### Provided data
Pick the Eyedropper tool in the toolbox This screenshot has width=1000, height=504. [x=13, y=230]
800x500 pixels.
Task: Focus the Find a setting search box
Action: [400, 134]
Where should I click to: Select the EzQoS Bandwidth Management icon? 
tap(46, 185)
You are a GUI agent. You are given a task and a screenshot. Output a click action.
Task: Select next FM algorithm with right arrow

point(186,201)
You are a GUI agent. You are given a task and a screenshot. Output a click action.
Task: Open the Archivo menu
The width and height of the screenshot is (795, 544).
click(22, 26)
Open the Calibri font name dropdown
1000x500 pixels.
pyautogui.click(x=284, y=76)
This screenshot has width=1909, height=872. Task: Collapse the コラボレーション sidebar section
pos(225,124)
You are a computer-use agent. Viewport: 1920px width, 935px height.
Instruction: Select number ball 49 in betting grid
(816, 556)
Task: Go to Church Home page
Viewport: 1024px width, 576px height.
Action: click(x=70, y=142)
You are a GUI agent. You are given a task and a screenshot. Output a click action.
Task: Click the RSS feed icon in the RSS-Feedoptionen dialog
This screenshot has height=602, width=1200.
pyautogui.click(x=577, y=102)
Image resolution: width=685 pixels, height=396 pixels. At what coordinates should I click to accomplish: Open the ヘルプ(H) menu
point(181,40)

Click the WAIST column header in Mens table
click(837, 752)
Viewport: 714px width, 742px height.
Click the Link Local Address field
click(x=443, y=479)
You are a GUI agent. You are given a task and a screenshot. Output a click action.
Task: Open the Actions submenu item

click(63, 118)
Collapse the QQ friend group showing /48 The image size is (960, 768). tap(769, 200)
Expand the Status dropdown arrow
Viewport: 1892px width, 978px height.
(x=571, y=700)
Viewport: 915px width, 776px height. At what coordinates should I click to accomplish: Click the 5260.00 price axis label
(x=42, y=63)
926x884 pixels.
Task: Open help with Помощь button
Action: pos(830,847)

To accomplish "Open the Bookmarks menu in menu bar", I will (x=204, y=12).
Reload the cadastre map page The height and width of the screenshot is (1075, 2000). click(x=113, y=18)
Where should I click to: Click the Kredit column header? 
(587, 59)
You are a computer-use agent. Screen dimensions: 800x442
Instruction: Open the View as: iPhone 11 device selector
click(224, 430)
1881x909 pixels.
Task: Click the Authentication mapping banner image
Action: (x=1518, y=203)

### What you need to do
In this exercise, the data above is to be printed exactly.

### Completed exercise
Pick the Eyedropper tool in the toolbox This screenshot has width=1000, height=504. [x=13, y=230]
800x500 pixels.
Task: Focus the Find a setting search box
Action: [400, 134]
Where should I click to: Select the EzQoS Bandwidth Management icon? 
tap(46, 185)
You are a GUI agent. You are given a task and a screenshot. Output a click action.
Task: Select next FM algorithm with right arrow

point(186,201)
You are a GUI agent. You are given a task and a screenshot. Output a click action.
Task: Open the Archivo menu
The width and height of the screenshot is (795, 544).
click(22, 26)
Open the Calibri font name dropdown
1000x500 pixels.
pyautogui.click(x=284, y=76)
This screenshot has width=1909, height=872. Task: Collapse the コラボレーション sidebar section
pos(225,124)
You are a computer-use agent. Viewport: 1920px width, 935px height.
Instruction: Select number ball 49 in betting grid
(816, 556)
Task: Go to Church Home page
Viewport: 1024px width, 576px height.
Action: click(x=70, y=142)
You are a GUI agent. You are given a task and a screenshot. Output a click action.
Task: Click the RSS feed icon in the RSS-Feedoptionen dialog
This screenshot has height=602, width=1200.
pyautogui.click(x=577, y=102)
Image resolution: width=685 pixels, height=396 pixels. At what coordinates should I click to accomplish: Open the ヘルプ(H) menu
point(181,40)

Click the WAIST column header in Mens table
click(837, 752)
Viewport: 714px width, 742px height.
Click the Link Local Address field
click(x=443, y=479)
You are a GUI agent. You are given a task and a screenshot. Output a click action.
Task: Open the Actions submenu item

click(63, 118)
Collapse the QQ friend group showing /48 The image size is (960, 768). tap(769, 200)
Expand the Status dropdown arrow
Viewport: 1892px width, 978px height.
(x=571, y=700)
Viewport: 915px width, 776px height. At what coordinates should I click to accomplish: Click the 5260.00 price axis label
(x=42, y=63)
926x884 pixels.
Task: Open help with Помощь button
Action: pos(830,847)

To accomplish "Open the Bookmarks menu in menu bar", I will (x=204, y=12).
Reload the cadastre map page The height and width of the screenshot is (1075, 2000). click(x=113, y=18)
Where should I click to: Click the Kredit column header? 
(587, 59)
You are a computer-use agent. Screen dimensions: 800x442
Instruction: Open the View as: iPhone 11 device selector
click(224, 430)
1881x909 pixels.
Task: Click the Authentication mapping banner image
Action: (x=1518, y=203)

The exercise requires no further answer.